Portrait de Jiri Kolar (80/83)

piano (9′)
Patrick Dechorgnat, Maison de la Poésie, Paris, septembre 1985

Jiri Kolar désoriente les aspects fonctionnels des écritures et des codes qu’il incorpore dans ses collages; des bribes de partition interviennent fréquemment dans ses compositions, en particulier dans ses « froissages » et, plus encore, dans ses « chiasmages », selon une méthode qui consiste à placer côte à côte de petits morceaux de papier déchirés. À leur propos, J. Kolar évoque volontiers le spectre de la polyphonie, cette pratique lui ayant appris à regarder et à observer l’univers sous mille et un angles. Dans ses collages de notations et écritures qui se juxtaposent, on pressent en effet une musique potentielle, sorte de rumeur vocale qui pourrait bien s’amplifier en un gigantesque chœur. Dans les collages qu’il a réalisés à partir du Portrait de Mademoiselle Rivière de Ingres, J. Kolar a choisi d’inscrire, à la manière d’un écho musical, des fragments de partitions des premières symphonies de Haydn (réduites pour piano). Pour un projet de livre qui ne s’est malheureusement pas concrétisé, je me suis servi de plusieurs de ses collages pour en déduire plusieurs partitions mais plus importante encore a été, pour moi, l’influence de ses méthodes proprement dites de collage, dont j’ai tenté des applications aussi rigoureuses que possible dans le Portrait de Jiri Kolar pour piano, à travers un jeu de citations de Beethoven, Schubert, Brahms, Satie, Webern, Weill.. Ses techniques m’ont en effet évoqué le système des tropes dans le chant grégorien et m’ont notamment appris à observer les relations qui peuvent se propager d’un fragment de partition à un autre, selon les points de vue les plus diversifiés, frôlant parfois l’absurde, en tout cas tout autrement que selon des critères de nature musicologique, plutôt en tant que sommes d’inscriptions graphiques à déconnecter, éloigner de leur cadre d’origine, comme si je devais finir par accorder ces bouts de partitions à d’autres tempéraments, modèles temporels, à une autre conception du jeu musical.

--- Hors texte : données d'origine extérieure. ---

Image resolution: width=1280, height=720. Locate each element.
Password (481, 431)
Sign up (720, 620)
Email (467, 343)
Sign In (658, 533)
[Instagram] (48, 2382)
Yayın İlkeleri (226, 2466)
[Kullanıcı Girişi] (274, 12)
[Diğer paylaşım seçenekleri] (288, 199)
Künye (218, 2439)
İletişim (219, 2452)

Certes, le contact avec une oeuvre de référence, que me soumet de façon non délibérée J. Kolar à travers ses collages, me dépayse, mais je la dépayse en retour à partir des pistes qu’il me suggère. J. Kolar s’est lui-même servi d’une des pages de mon manuscrit de son Portrait pour réaliser un froissage que j’ai bien l’intention de décrypter un jour prochain afin d’en déduire une extension de la pièce.